Nossa percepção atinge objetos e este se constitui como uma síntese de todas as
aparições da experiência que dele poderíamos ter. Tal como,
Vejo a casa vizinha sob um certo ângulo, ela seria vista de outra maneira da margem
direita do Sena, de outra maneira do interior, de outra maneira ainda de um avião; a
casa ela mesma não é nenhuma dessas aparições, ela é, como dizia Leibniz, o
geometral dessas perspectivas e de todas as perspectivas possíveis, quer dizer, o termo
sem perspectivas do qual se podem derivá-las todas, ela é a casa vista de lugar algum.
Mas o que significam estas palavras? Ver não é sempre ver de algum lugar? Dizer que
a casa ela mesma é vista de lugar algum não seria dizer que ela é invisível? Entretanto,
quando digo que vejo a casa com meus olhos, certamente não digo nada de
contestável: não entendo que minha retina e meu cristalino, que meus olhos enquanto
órgãos materiais funcionam e fazem com que eu a veja; interrogando apenas a mim
mesmo, não sei nada disso. Eu quero exprimir com isso uma certa maneira de ter
acesso ao objeto, o "olhar", que é tão indubitável quanto meu próprio pensamento
conhecido por mim. Precisamos compreender como a visão pode fazer-se de alguma
parte sem estar encerrada em sua perspectiva (MERLEAU-PONTY, 1999, p. 103).

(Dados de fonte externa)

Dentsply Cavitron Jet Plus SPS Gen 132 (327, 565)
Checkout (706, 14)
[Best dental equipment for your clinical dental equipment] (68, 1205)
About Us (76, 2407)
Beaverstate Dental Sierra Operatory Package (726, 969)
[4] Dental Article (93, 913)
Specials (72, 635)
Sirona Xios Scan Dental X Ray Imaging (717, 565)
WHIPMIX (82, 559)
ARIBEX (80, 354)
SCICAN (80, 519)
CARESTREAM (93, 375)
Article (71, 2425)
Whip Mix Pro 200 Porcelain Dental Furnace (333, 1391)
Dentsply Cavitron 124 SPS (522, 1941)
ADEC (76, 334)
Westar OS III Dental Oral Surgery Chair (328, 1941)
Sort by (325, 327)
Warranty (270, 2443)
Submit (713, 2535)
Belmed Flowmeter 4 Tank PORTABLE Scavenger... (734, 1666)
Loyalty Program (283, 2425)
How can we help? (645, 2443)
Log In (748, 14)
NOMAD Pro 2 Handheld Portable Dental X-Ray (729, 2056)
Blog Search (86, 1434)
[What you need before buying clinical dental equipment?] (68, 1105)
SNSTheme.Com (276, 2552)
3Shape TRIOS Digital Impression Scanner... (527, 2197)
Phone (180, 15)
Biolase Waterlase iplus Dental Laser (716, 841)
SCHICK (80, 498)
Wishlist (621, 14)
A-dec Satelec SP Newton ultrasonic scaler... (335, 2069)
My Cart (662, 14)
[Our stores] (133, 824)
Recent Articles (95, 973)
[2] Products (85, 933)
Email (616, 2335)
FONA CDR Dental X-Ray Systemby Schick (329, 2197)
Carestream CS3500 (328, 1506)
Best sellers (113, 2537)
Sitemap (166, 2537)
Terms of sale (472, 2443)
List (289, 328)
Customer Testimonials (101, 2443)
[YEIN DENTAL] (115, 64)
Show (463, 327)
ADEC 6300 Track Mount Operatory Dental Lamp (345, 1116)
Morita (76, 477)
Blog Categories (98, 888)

Em tal caso, é necessário compreender a organização corporal que aparentemente é
contingente na apreensão do objeto. Quando se olha para um objeto percebe-se uma capacidade
mesmo de poder fixá-lo à margem do campo visual, ou ir de encontro a ele e coincidir em sua
tentação. Neste momento, acontece um movimento do olhar determinando a diferença de minha
circunvizinhança, uma condição de "parada" da minha retina, sendo possível me ancorar em
objetos e poder fixá-lo, "continuo no interior de um objeto a exploração que, pouco,
sobrevoava-os a todos, com um único movimento fecho a paisagem e abro o objeto"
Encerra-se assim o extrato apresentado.